不過,她收了力道,周哥這個工具人,以後還能用到呢,不能這麼早死,即便如此,周哥也趴在地上,再也起不來身。
疼到失聲,一張國字臉扭曲成了鬼臉,慘白慘白的,張著嘴,雙眼鼓出了血絲,愣是沒發出一點聲音。
仔細看,似乎還帶著將死之人的灰敗之色。
可見宋初雪這一腳到底有多重,打手們頓時明白了這個婦人剛才就是在戲耍他們。
且,對方還有點門道,一時間又羞又怒。
一個打手大喝,「好你個惡婦,竟敢戲弄老子,兄弟們,咱們一起上。」
說著,人已經掄起拳頭朝著宋初雪奔了過來,其餘打手也完全不顧地上的周哥,一擁而上。
宋初雪都快笑出了聲,表情古怪的看著跑在最前面,表情最兇狠的打手。
心說,這些打手是真蠢還是假蠢呢?為什麼不整整齊齊的?非要有一個跑在最前面?不是給她創造機會嗎?
朝著她面門揮舞過來的拳頭帶著絲絲勁風,眼看著就要打在她的鼻樑之上,就被一隻粗糙的小手穩穩接住了。
只那麼輕輕一擋,便將比她手掌還大的拳頭生生按上了暫停鍵,使其無法再近分毫。
拳頭強行被按著下移,露出宋初雪那張帶著玩味笑容的褶子臉,打手猛地一驚,再次揮出另一隻拳頭。
依然被擋了下來,眼看著對方身後的打手以光速靠近。
宋初雪也不想實驗自己身體到底增幅到何種程度了,似是嘆息一般,說道,「出來混的,總是要還的。
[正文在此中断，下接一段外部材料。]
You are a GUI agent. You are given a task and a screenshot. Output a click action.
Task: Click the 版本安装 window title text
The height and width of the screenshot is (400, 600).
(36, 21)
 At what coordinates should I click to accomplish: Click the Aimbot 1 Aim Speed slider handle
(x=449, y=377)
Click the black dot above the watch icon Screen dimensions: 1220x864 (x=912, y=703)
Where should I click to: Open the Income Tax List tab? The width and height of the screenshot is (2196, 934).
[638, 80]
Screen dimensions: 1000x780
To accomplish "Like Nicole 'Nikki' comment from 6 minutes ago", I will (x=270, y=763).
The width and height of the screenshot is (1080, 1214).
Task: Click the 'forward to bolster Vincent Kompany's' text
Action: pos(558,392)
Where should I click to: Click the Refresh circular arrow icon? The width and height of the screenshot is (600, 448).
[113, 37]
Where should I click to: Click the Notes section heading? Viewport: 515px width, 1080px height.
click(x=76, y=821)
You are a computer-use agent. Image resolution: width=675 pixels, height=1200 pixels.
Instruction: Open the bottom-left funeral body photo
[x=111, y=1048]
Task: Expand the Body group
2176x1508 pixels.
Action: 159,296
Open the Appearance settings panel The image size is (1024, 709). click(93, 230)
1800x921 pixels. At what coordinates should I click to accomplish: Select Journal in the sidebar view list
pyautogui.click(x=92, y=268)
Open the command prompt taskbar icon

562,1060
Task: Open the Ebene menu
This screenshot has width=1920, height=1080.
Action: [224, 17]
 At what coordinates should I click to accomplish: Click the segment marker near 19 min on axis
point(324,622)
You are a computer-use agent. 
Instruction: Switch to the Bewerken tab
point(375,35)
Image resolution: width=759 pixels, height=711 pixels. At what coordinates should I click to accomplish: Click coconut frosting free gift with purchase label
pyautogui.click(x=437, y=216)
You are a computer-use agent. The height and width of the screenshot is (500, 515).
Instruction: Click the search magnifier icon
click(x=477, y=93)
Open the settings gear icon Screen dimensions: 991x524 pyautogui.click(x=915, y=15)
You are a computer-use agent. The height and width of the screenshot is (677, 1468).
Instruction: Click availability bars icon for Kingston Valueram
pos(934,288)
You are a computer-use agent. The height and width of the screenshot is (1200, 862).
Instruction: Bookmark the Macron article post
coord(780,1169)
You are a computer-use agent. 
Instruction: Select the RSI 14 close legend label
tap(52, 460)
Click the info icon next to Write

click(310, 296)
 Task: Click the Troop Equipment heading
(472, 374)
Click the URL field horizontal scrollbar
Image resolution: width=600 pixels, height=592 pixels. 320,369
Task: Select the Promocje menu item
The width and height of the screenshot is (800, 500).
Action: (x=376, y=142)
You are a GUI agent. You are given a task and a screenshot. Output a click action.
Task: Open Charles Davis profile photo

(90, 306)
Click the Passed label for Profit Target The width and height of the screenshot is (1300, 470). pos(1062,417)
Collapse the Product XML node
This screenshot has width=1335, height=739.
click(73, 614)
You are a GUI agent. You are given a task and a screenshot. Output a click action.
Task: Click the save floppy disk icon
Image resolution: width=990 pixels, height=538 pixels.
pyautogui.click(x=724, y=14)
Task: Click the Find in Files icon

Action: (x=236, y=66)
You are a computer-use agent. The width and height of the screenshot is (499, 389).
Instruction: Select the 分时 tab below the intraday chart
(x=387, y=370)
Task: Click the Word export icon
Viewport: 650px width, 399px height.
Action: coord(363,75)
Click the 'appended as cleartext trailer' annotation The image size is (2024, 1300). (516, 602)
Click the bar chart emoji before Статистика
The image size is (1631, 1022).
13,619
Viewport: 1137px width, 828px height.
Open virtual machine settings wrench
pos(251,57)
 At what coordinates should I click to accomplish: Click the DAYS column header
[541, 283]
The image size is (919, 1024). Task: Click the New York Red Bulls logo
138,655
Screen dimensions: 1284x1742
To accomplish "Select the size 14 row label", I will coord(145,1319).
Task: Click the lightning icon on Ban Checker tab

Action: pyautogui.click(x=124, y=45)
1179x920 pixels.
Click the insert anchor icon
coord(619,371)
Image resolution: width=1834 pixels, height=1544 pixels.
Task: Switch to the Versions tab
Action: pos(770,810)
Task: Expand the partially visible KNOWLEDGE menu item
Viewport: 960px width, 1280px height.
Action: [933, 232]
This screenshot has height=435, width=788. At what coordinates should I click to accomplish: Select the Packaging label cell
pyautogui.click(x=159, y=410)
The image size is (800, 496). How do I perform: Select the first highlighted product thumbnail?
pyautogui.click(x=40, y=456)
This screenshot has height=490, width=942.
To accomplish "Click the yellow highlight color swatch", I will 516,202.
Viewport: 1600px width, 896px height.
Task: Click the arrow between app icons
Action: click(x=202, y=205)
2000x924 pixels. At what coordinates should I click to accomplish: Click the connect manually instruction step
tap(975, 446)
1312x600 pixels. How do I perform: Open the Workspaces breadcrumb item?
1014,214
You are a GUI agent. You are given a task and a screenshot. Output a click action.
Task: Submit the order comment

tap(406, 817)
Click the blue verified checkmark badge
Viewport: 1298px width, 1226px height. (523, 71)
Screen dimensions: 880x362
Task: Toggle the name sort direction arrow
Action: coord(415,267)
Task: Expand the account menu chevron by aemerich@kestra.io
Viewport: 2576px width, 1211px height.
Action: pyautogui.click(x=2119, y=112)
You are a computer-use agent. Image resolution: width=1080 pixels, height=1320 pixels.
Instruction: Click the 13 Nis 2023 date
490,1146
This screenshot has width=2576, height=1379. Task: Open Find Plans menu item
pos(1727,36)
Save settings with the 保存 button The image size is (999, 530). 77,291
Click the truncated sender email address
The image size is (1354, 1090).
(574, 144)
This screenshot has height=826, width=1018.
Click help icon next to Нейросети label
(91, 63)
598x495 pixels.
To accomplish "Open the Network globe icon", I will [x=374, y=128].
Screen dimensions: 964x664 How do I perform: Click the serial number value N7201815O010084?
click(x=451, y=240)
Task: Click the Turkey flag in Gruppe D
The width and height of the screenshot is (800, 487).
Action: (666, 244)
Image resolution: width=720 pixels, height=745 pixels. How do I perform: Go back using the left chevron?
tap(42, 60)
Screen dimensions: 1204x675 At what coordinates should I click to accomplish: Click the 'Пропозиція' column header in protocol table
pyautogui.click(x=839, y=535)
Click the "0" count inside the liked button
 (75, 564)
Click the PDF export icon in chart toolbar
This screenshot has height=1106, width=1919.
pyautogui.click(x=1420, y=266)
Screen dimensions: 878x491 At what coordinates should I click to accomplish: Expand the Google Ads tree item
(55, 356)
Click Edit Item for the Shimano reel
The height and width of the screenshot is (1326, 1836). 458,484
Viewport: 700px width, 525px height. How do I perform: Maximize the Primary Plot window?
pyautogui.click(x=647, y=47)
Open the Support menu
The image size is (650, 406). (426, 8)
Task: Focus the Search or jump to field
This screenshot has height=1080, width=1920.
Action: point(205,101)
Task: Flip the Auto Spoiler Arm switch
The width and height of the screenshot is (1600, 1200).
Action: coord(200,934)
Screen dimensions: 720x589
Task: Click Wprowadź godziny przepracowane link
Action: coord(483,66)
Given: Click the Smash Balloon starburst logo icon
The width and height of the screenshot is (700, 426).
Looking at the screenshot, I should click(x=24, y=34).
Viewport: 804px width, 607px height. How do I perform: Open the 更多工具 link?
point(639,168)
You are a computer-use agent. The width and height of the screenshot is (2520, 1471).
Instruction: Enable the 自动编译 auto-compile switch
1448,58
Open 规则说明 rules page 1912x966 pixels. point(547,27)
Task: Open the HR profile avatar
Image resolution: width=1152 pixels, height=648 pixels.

」
而後,在對方懵逼臉下,她直接將這個一米八的壯漢拎了起來,順帶甩了甩,比想像中的要輕啊。
緊接著,眾打手剛剛衝到近前,迎接他們的就是人形金箍棒,一掃,倒一片,完完全全演示了一個什麼叫出師未捷身先死。
這還不算,嚴重點的,直接被大力帶到牆上,又摔在地上,眼冒金星起不來身,真正的橫七豎八躺了一地。
「啊啊!!!」
「啊啊啊!!!」
被她拎在手中的壯漢發出撕心裂肺的慘叫,眼淚口水齊流,主要是他真的疼啊,脖子好像被大力撞擊扭到了。
肩骨好像斷了,根本使不上勁兒,面部表情都控制不住,唯獨能做到的只有,「啊啊啊啊啊!!!!」
在乞丐窩蹲著的賭徒們,好奇的從牆角探出腦袋來,看看是誰叫得這麼慘。
就見那個女殺神,拎著一個比自己還高還壯的漢子,跟拎雞崽子似的,朝著衝上去的漢子哐哐一頓猛砸。
其暴力程度無法言說,好似手中拎著的不是一個人,是一頭牲口,或者木棍,反正他們根本做不到。
這根本不是人能幹的事!
他們只知道那個被拎著的漢子很慘,難怪發出那麼慘的叫聲。
想起自己之前要去找死的舉動,一行人不約而同的摸了摸自己的脖子,還好沒來得及上去送死,脖子還在。
瞧著倒在地上不太嚴重的打手們,宋初雪直接將手中的壯漢往地上一扔,上前補了幾腳還能動的,直到對方不能動了。
只能在地上打滾痛哭,她才拍了拍手,嘲諷道,「你們咋這麼沒用啊?太不經打了吧?連我一個婦道人家都打不過,還當打手呢?」
打手們:「」
誰特麼有你這大力?
你讓人近身了嗎?
有本事不要使用人形武器,看看我們打不打得過。
一群打手們幽怨的看著宋初雪,眼底充滿了委屈、屈辱等等複雜的情緒。
然而,宋初雪看都沒看他們,徑直走到一臉灰敗之色的周哥身邊,笑得跟一朵菊花似的。